A recent report by the Economist Intelligence Unit (EIU), part of the Economist magazine group, and commisioned by ATIC showed that while more Arab women than men are graduating in science - and with higher marks - many of them do not progress to postgraduate research or into the workplace.
In Saudi Arabia, women accounted for 59 per cent of science-degree enrolments in 2006 and 2007; by the time these women graduated in 2010 they made up 73 per cent of science graduates. However, women accounted for only 1 per cent of researchers in the kingdom, according to Organisation of Islamic Conference statistics cited in the EIU report. The picture is similar - if not quite as dramatic - across the Middle East, including in the UAE.
Ms Al Junaibi offers one explanation: when a woman studies engineering it is generally considered that she will not be able to find a job that is culturally acceptable. "But there are jobs that are suitable for ladies in our culture," she insists.
Her current research is a technical feasibility study of bringing electric vehicles to Abu Dhabi.
The EIU report stresses that Middle Eastern countries must figure out how to make the workplace more attractive to women.
Ms Al Junaibi is perhaps fortunate to be working at the Masdar Institute, which, as a government-backed research centre, is geared towards helping to make the UAE a hub of innovation - part of Abu Dhabi's 2030 economic vision.
The company "is very supportive of its students", she says. "They give us everything we need to be innovative and successful."
Reem Ketait is also studying for an advanced degree in engineering systems and management at Masdar. She has a background in chemical engineering. She agrees with her colleague.
"Some [people] may have thought chemical engineering is only related to oil and gas and you need to work in the middle of the sea or the desert," she explains. "This could not be further from the truth and females in our field are very supported."

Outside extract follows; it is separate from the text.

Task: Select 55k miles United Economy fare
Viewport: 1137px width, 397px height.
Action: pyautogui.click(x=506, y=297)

However, Onoud Saleh Al Marzooqi, an engineering management master's student at Abu Dhabi University who works for Emal, the aluminium company, describes the challenges that can exist.

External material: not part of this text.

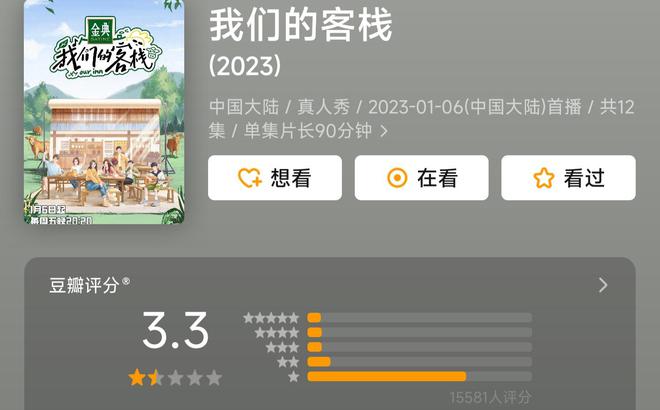Tap the large 3.3 rating score

[175, 330]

"In my department there are only two ladies," she says. "I was a little bit shy and honestly had difficulty communicating because of it. After two years, it became normal for me to work in a primarily male department."
Crucial, of course, is keeping women in science as their careers progress and they have to juggle work with family commitments.
The EIU report suggests that employers should introduce parental leave, flexible shifts and other family-friendly policies. The report points out that "Oman has no legal framework covering maternity leave; and in Qatar, Syria, Bahrain and the UAE maternity leave is no more than 50 days."
On a more positive note, the report highlights that a number of firms are introducing some good practices in the region.
The Abu Dhabi Company for Onshore Oil Operations last year said it would offer more flexible working hours to the female graduates of the Higher Colleges of Technology that it plans to recruit. Women will be allowed to work morning or day shifts rather than the 24-hour rotations that are done currently.
Ms Al Marzooqi, Ms Al Junaibi and Ms Ketait are planning for the long haul. Ms Al Marzooqi says that her long-term career goal would be to have a job that involved both management and engineering.
"As I continue to grow into a more project manager space, who knows, over the long term I could become a CEO," she says.
Ms Junaibi confesses she is "in love with her work" and can't imagine staying at home.
"Lots of women working here have children," she says.
And Ms Ketait said that one of her future objectives is to serve on an international board.
"I would love to serve on an international platform pursuing the green cause," she said. "Something that would be challenging and dynamic while also contributing on a broader international level."